Donald Trump returns to a New York City courtroom Thursday as his business records trial resumes. Testimony is expected from a lawyer who represented two women who allege they had sexual encounters with the former president.
AP reports the testimony from attorney Keith Davidson is seen as a base for the prosecution’s case that Trump and his allies sought to bury unflattering stories in the run-up to the 2016 presidential election.
He represented both Stormy Daniels and Karen McDougal in their negotiations with the National Enquirer and Trump’s former lawyer and sometime personal fixer, Michael Cohen.
Davidson is one of multiple key players expected to be called to the stand in advance of Cohen, the prosecutor’s star witness.
Trump has denied all allegations and maintained his innocence throughout while claiming “election interference” for the judicial challenge.
C-SPANJudge Juan Merchan is also due to consider four more alleged violations of Trump’s gag order Thursday.
This comes after he fined Trump $9,000 for nine breaches on Tuesday and warning the defendant he could face “incarceratory punishment” if he persists in out-of-court commentary, as Breitbart News reported.
Merchan also ordered Trump to remove the “seven offending posts” from Truth Social which he complied with.

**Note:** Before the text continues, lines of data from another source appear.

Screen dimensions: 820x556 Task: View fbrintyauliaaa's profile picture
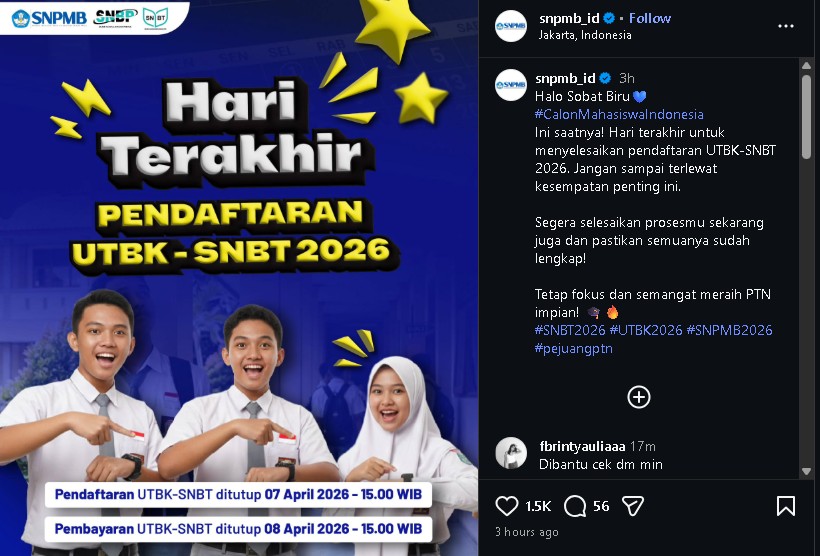click(x=511, y=453)
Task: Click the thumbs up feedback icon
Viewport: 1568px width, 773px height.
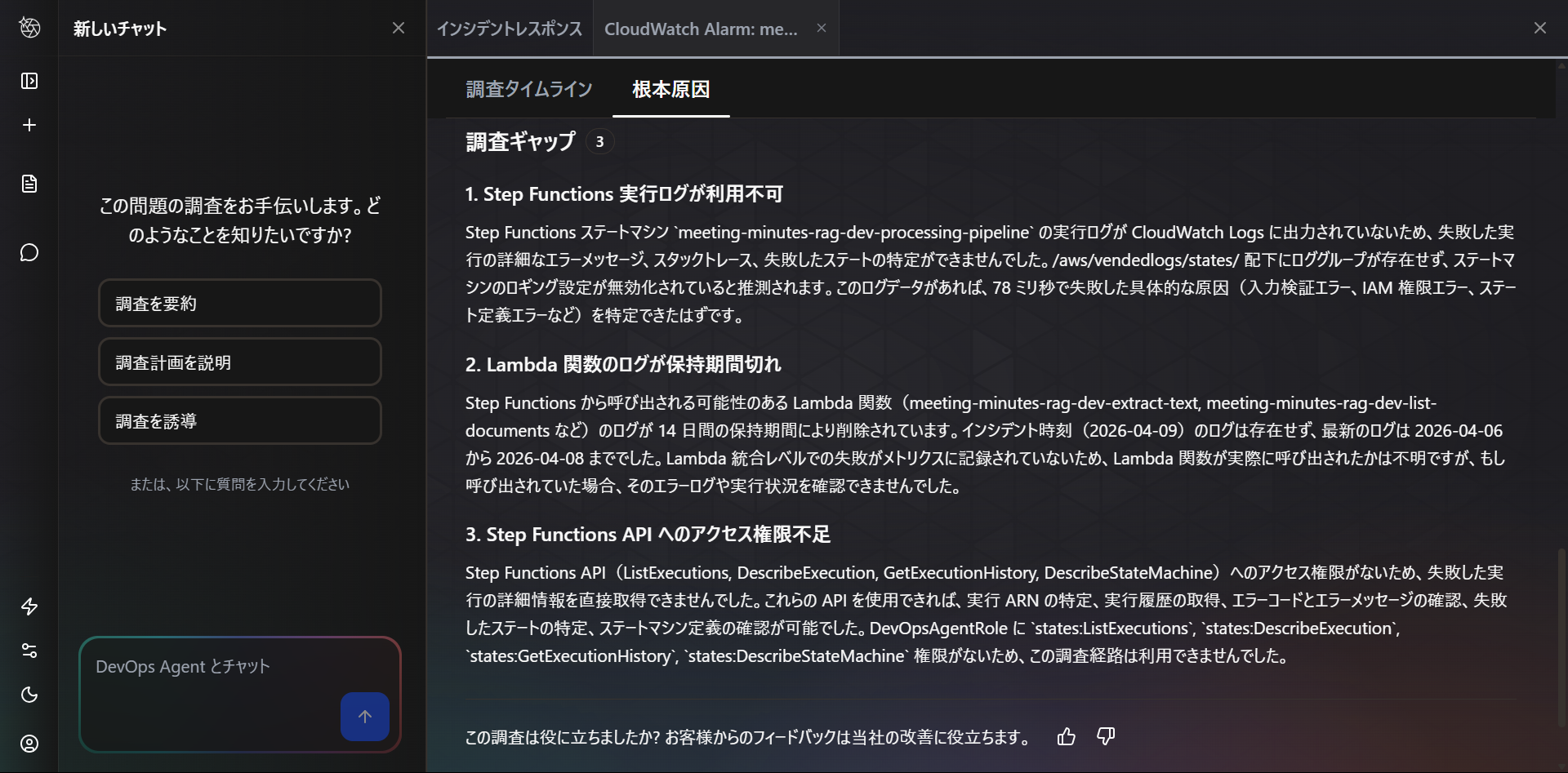Action: [1067, 737]
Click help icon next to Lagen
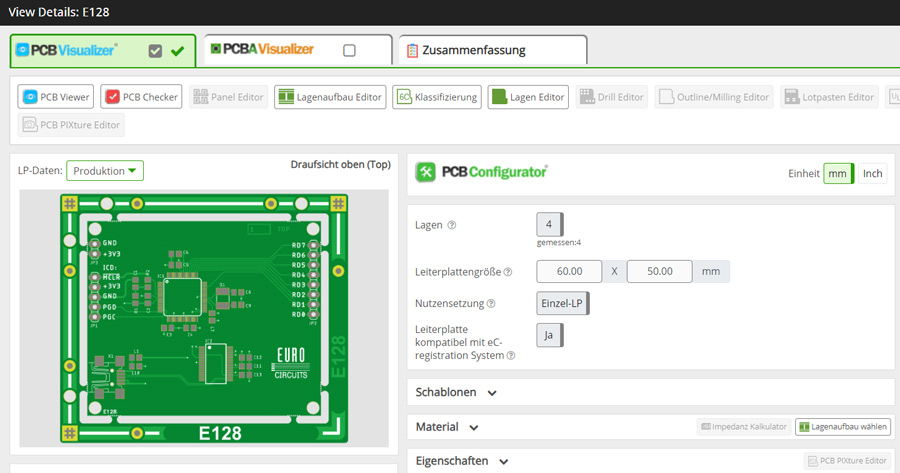Viewport: 900px width, 473px height. click(452, 226)
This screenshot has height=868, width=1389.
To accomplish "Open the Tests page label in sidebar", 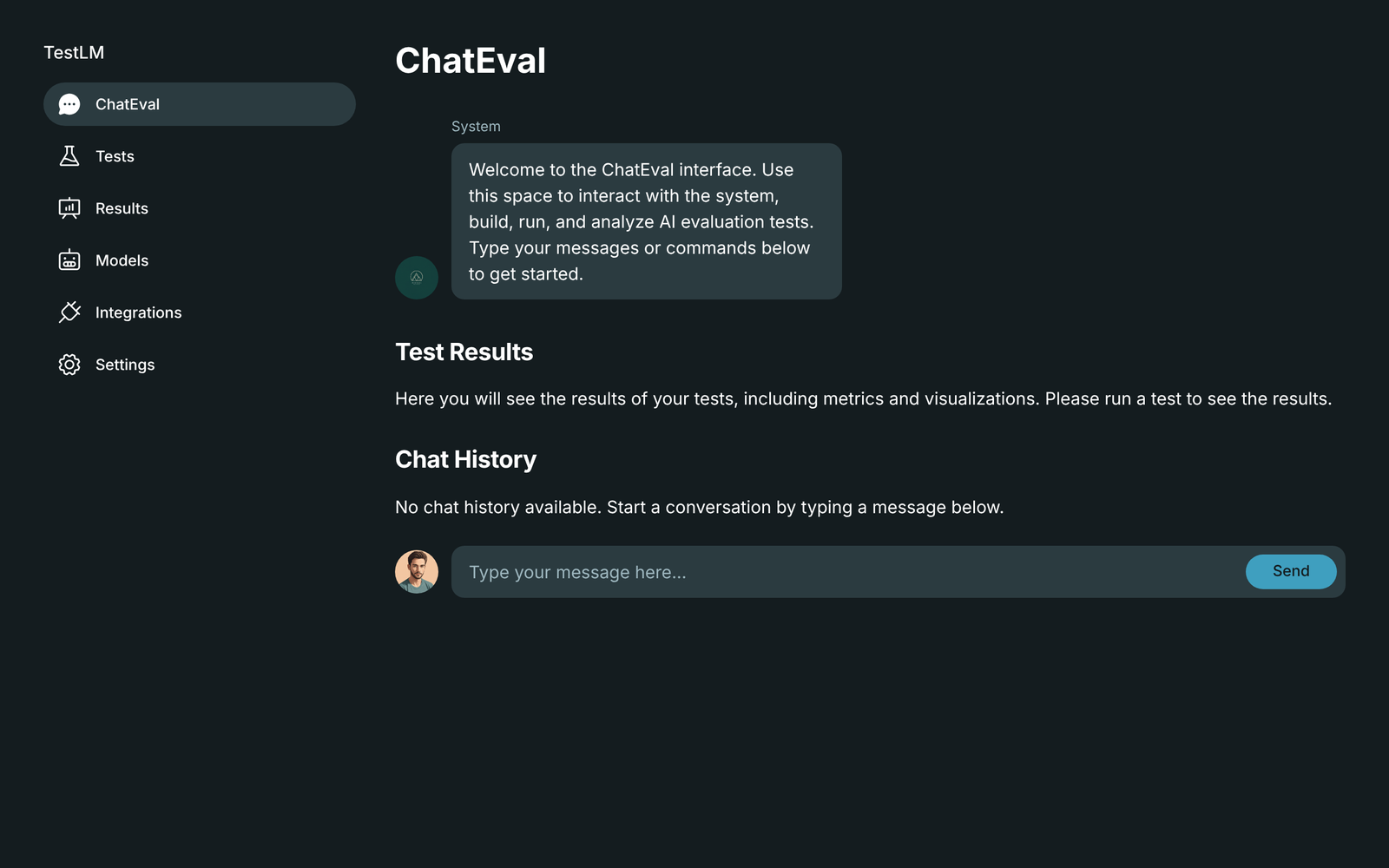I will (x=115, y=156).
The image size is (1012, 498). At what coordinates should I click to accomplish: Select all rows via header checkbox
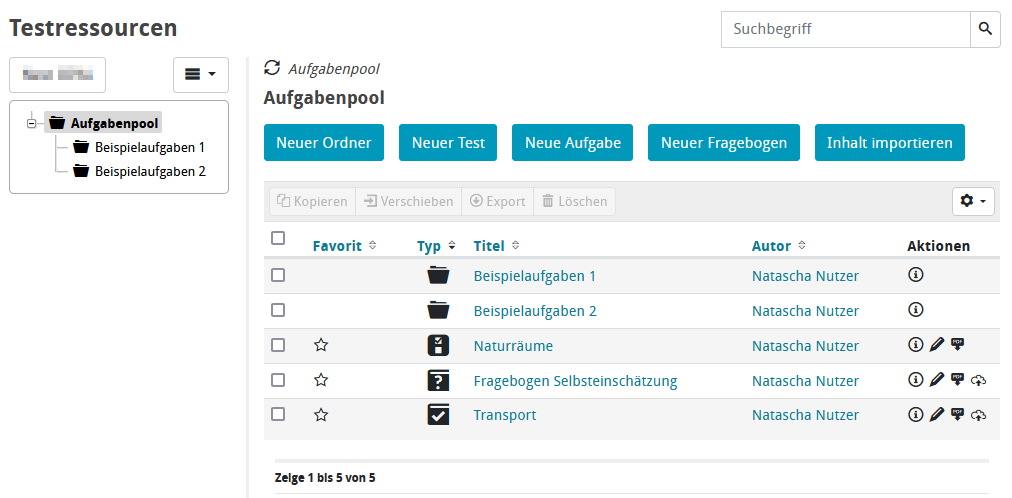click(x=278, y=238)
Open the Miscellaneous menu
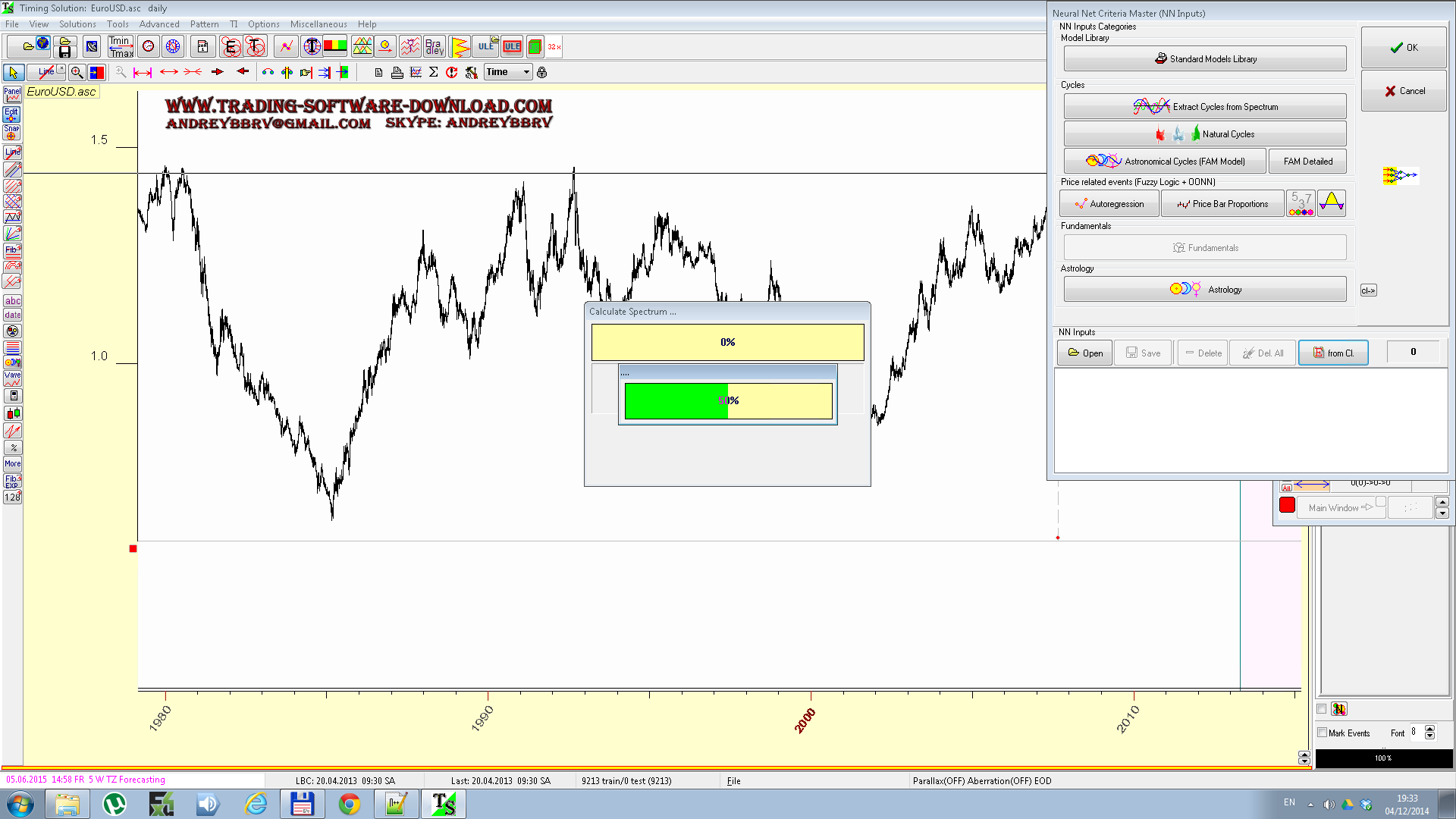 tap(318, 24)
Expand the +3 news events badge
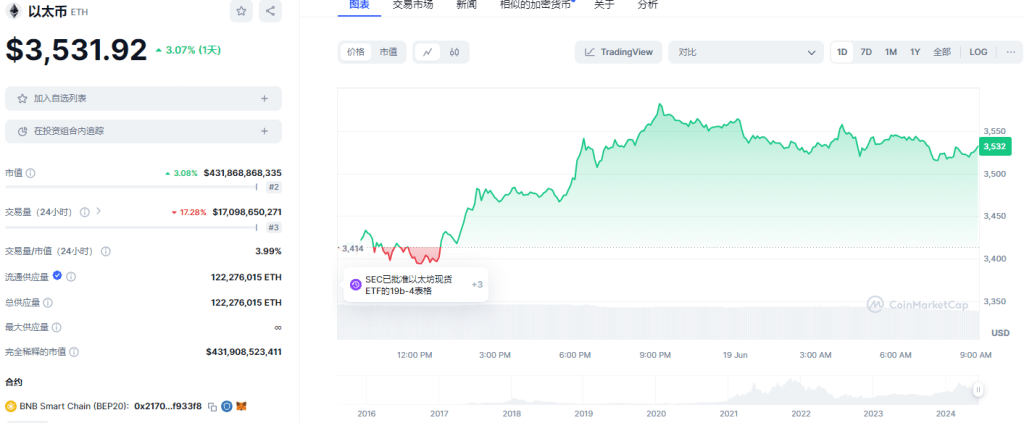The width and height of the screenshot is (1024, 423). pyautogui.click(x=477, y=285)
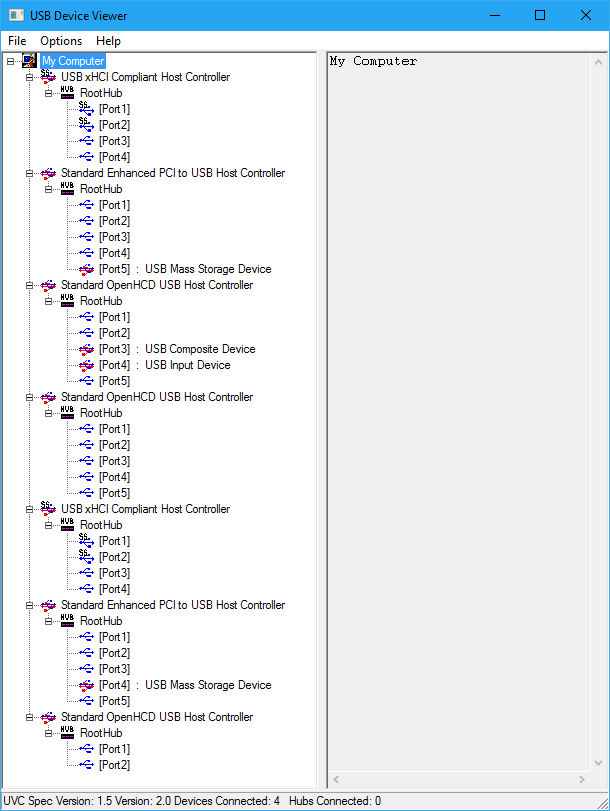Open the File menu

(x=17, y=41)
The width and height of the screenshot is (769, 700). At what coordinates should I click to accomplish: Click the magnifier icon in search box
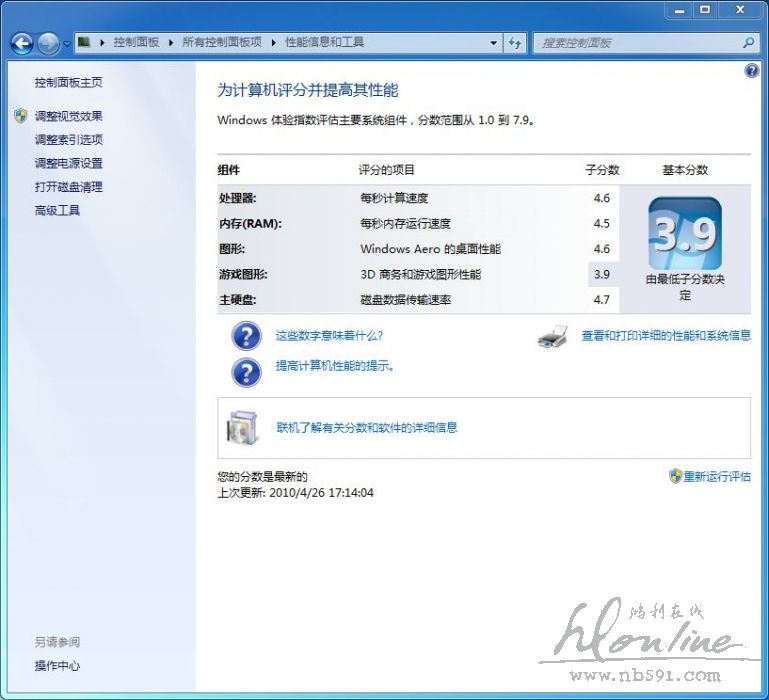click(748, 43)
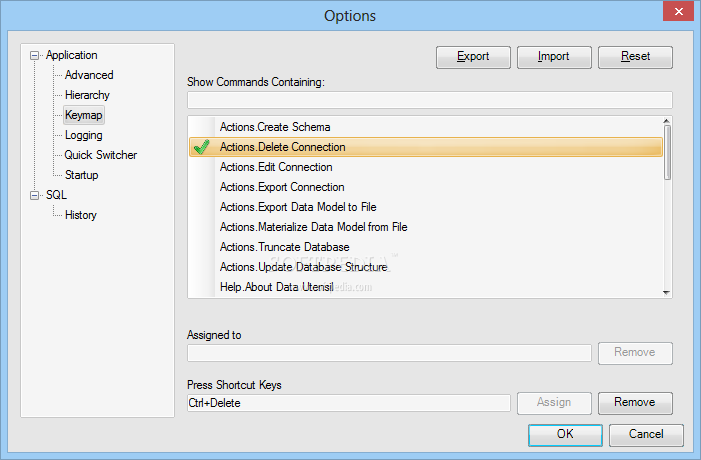Select the Actions.Create Schema command
Viewport: 701px width, 460px height.
click(275, 127)
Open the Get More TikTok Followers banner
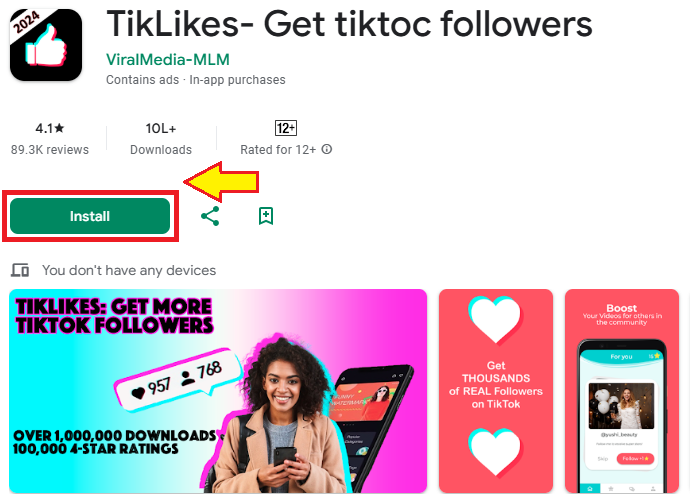The width and height of the screenshot is (690, 498). tap(218, 391)
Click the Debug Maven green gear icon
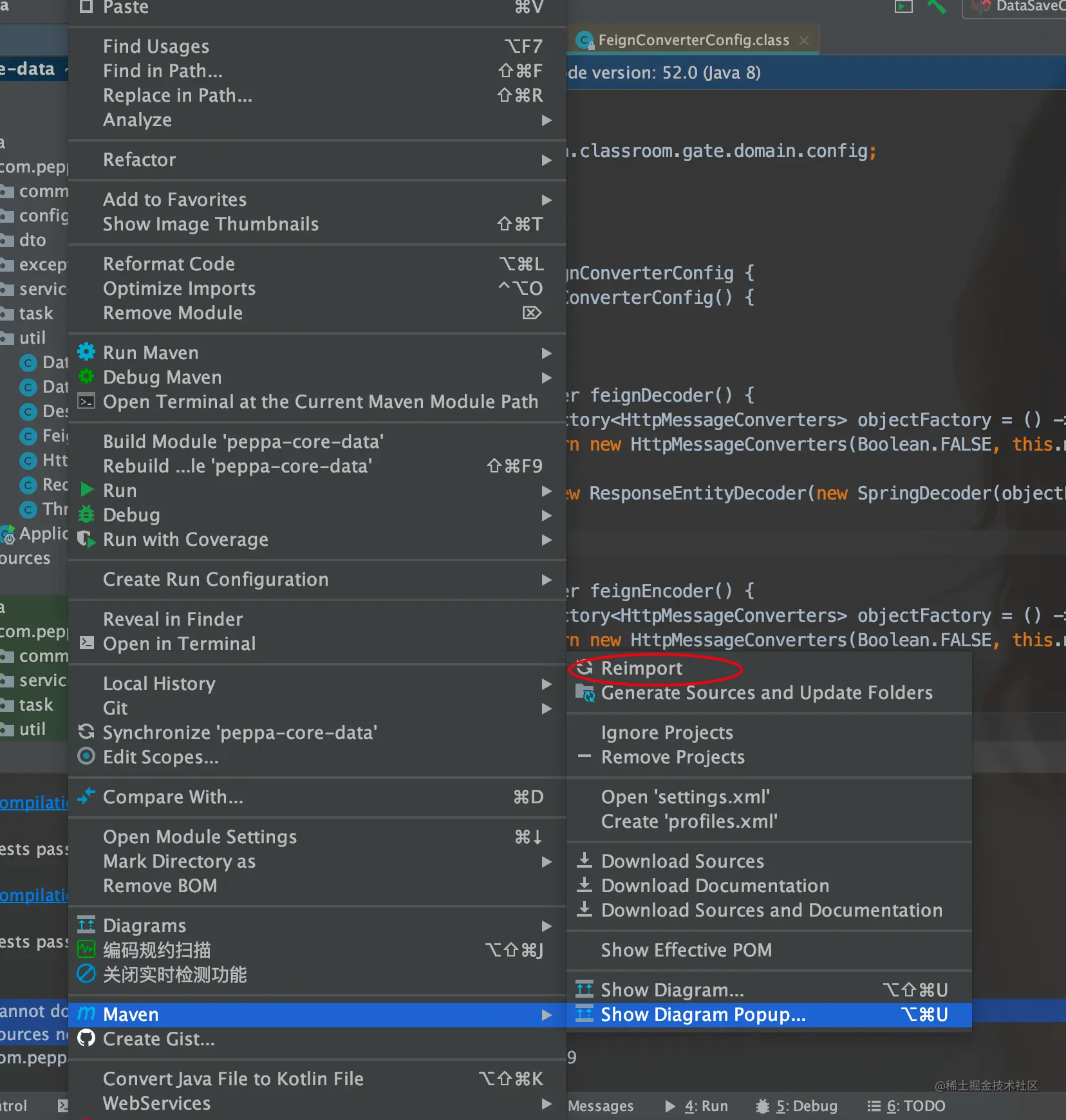Image resolution: width=1066 pixels, height=1120 pixels. (86, 377)
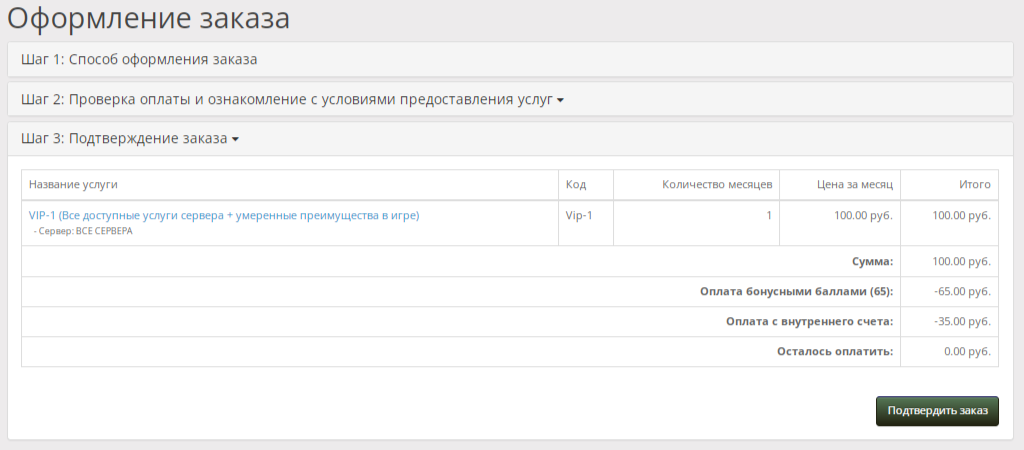Screen dimensions: 1024x450
Task: Expand Шаг 1: Способ оформления заказа
Action: [x=139, y=59]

During a one-day break from the trial on Wednesday, Trump kept up his condemnation of the case, though stopped short of comments that might exceed the gag order.
“There is no crime,” he told supporters in Waukesha, Wisconsin. “I have a crooked judge, is a totally conflicted judge.”
The trial is now in its second week of testimony as a majority of Americans doubt Trump’s courtroom appearances will conclude with a fair outcome, a CNN poll on Friday found.
Increasing numbers of Americans see the criminal trial of Trump as irrelevant to his fitness for reelection, the CNN poll further found, while only 13 percent believe Trump is being treated the same as other “criminal defendants.”
Only about one-third of American adults believe Trump did anything illegal regarding the case, an AP-NORC Center for Public Affairs Research poll found Tuesday.
The case is New York v. Trump, No. 71543-23, in the New York Supreme Court for New York County.